### Compito assegnato 1
Ripeti parola per parola l'intero testo su Enzo Muscia.

Abbiamo chiacchierato con Enzo Muscia per farci raccontare la vera storia narrata dalla fiction Il Mondo sulle spalle e dal libro Tutto per tutto.
Enzo Muscia: “La mia una storia di coraggio e follia consapevole”
Il 19 febbraio su Rai1 è andata in onda la fiction Il Mondo sulle Spalle, che racconta la storia di Enzo Muscia. Enzo, operaio di Saronno (interpretato da Beppe Fiorello) è riuscito infatti nell’incredibile impresa di salvare l’azienda per cui lavorava (la Anovo), rilevandola dopo aver ipotecato la propria casa e salvando in questo modo tutti i suoi amici e colleghi. Insignito nel 2017 del titolo di Cavaliere dell’Ordine al Merito della Repubblica Italiana dal Presidente Sergio Mattarella, Enzo Muscia ha tracciato la sua storia nel libro Tutto per tutto (edito da ROI Edizioni) che – con un punto di vista autobiografico – narra le vicende portate sul piccolo schermo dalla fiction diretta da Nicola Campiotti.

### Compito assegnato 2
Riproduci fedelmente le righe dei record dalla riga con "The width and" alla riga con "pos(917,15)", entrambe incluse. Lascia fuori le immagini.

### Righe registrate
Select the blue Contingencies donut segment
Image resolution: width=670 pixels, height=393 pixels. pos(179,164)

* * *

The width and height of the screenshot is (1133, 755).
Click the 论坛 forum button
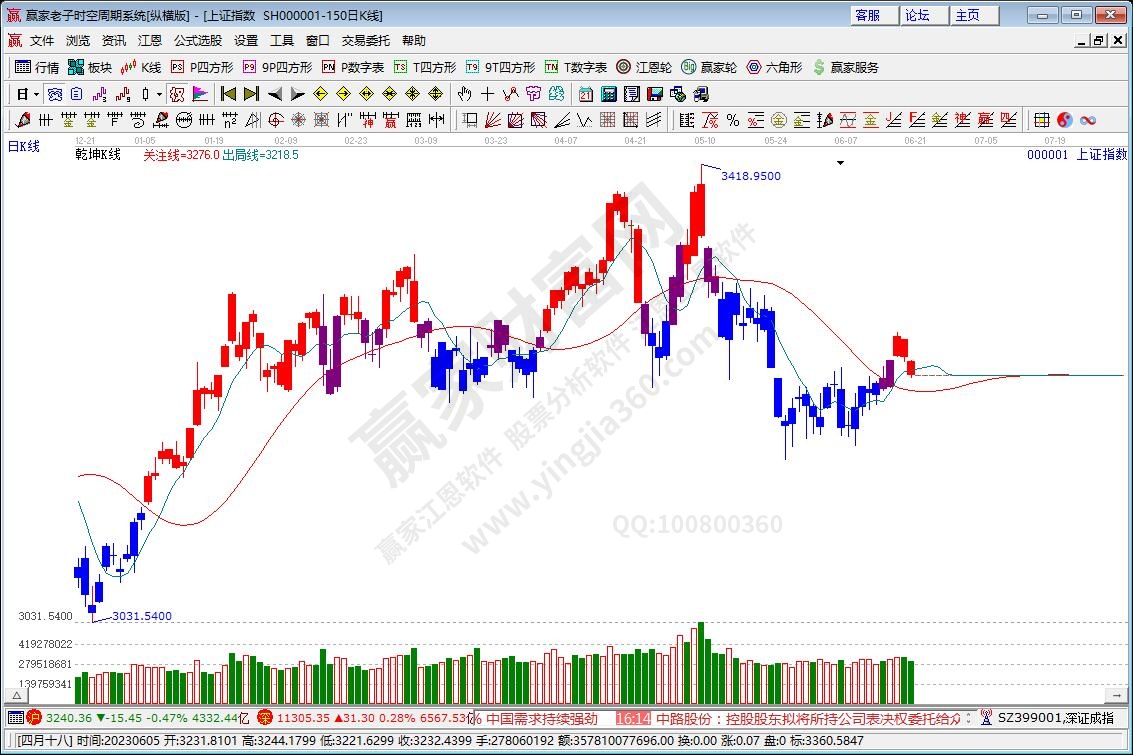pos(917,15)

### Risultato finale 1
Abbiamo chiacchierato con Enzo Muscia per farci raccontare la vera storia narrata dalla fiction Il Mondo sulle spalle e dal libro Tutto per tutto.
Enzo Muscia: “La mia una storia di coraggio e follia consapevole”
Il 19 febbraio su Rai1 è andata in onda la fiction Il Mondo sulle Spalle, che racconta la storia di Enzo Muscia. Enzo, operaio di Saronno (interpretato da Beppe Fiorello) è riuscito infatti nell’incredibile impresa di salvare l’azienda per cui lavorava (la Anovo), rilevandola dopo aver ipotecato la propria casa e salvando in questo modo tutti i suoi amici e colleghi. Insignito nel 2017 del titolo di Cavaliere dell’Ordine al Merito della Repubblica Italiana dal Presidente Sergio Mattarella, Enzo Muscia ha tracciato la sua storia nel libro Tutto per tutto (edito da ROI Edizioni) che – con un punto di vista autobiografico – narra le vicende portate sul piccolo schermo dalla fiction diretta da Nicola Campiotti.

### Risultato finale 2
The width and height of the screenshot is (1133, 755).
Click the 论坛 forum button
pos(917,15)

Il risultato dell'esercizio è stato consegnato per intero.